Among her suggestions were an emergency landline phone, a floating dock, a floating rope “wall” to keep swimmers from venturing out too far, and a sign warning of the risk of hypothermia, muscle cramps and death.

Another speaker, Sherrie Cinkovich, came before council on behalf of Boggan’s parents, she said. She called the teen’s death a “very preventable drowning.”

“There needs to be lifeguards for however long the season lasts, at least,” she said. “There were not any lifeguards there that day. It took Quentin’s best friends—children—and his big brother to try to save his life, and now they feel like they failed. Children.
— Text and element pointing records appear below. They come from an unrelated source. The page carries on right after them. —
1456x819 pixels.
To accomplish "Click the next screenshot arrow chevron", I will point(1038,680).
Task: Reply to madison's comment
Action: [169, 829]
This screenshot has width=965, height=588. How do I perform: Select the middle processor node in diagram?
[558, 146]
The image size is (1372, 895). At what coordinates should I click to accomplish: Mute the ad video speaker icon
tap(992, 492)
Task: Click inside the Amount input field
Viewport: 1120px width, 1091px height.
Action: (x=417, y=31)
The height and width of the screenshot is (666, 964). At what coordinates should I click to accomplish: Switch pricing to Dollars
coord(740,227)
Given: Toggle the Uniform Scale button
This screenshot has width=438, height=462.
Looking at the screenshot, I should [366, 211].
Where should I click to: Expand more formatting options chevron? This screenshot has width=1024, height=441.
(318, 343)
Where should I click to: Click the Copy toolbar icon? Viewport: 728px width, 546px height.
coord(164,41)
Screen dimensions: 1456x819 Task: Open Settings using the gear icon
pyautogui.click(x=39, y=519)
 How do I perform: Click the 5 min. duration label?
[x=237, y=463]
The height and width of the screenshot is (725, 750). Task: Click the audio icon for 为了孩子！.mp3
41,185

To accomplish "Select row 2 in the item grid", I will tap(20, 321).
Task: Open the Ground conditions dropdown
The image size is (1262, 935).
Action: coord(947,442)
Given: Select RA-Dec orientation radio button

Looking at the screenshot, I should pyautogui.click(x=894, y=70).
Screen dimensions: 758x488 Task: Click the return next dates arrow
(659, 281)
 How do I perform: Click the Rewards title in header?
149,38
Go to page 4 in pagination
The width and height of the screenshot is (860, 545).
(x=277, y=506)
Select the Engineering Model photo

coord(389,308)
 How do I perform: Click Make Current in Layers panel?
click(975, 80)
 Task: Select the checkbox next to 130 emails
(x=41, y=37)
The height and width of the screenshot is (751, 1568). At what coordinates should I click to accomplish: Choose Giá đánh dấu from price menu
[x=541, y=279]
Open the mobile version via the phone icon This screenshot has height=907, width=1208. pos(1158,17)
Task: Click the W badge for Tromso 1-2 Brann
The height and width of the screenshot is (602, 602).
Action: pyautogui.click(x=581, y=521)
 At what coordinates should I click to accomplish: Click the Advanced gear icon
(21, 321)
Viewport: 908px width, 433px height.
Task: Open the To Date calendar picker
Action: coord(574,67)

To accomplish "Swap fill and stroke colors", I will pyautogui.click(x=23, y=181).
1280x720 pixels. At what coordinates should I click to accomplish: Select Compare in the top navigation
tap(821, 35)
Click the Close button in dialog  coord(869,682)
Between the ages of 14 and 19. That’s not fair to them.

“I don’t care if it’s ropes, I don’t care if it’s a sign, I don’t care if it’s two months of a lifeguard out there,” she said.

Another group related to the drowning response, represented at the meeting by Leslie Dupree, expressed the desire to raise funds to place a sign of warnings and safety measures in the grassy section of shore.

Bonney Lake Mayor Neil Johnson told Dupree that a sign was one of the first things the council discussed when they heard about the drowning, and that it’s “going to happen” with input from the Boggan family.

“I’ve lived in the city of Bonney Lake for 53 years, in the Old Ward 5 area that’s part of Allan Yorke Park,” said former city councilman Dan Decker. “In that time, I’ve never seen anything other than a shabby ‘No Lifeguard on Duty’ sign. I think it’s time that the city of Bonney Lake produces a minimum of at least two lifeguards, during the summer period when the lake is up.”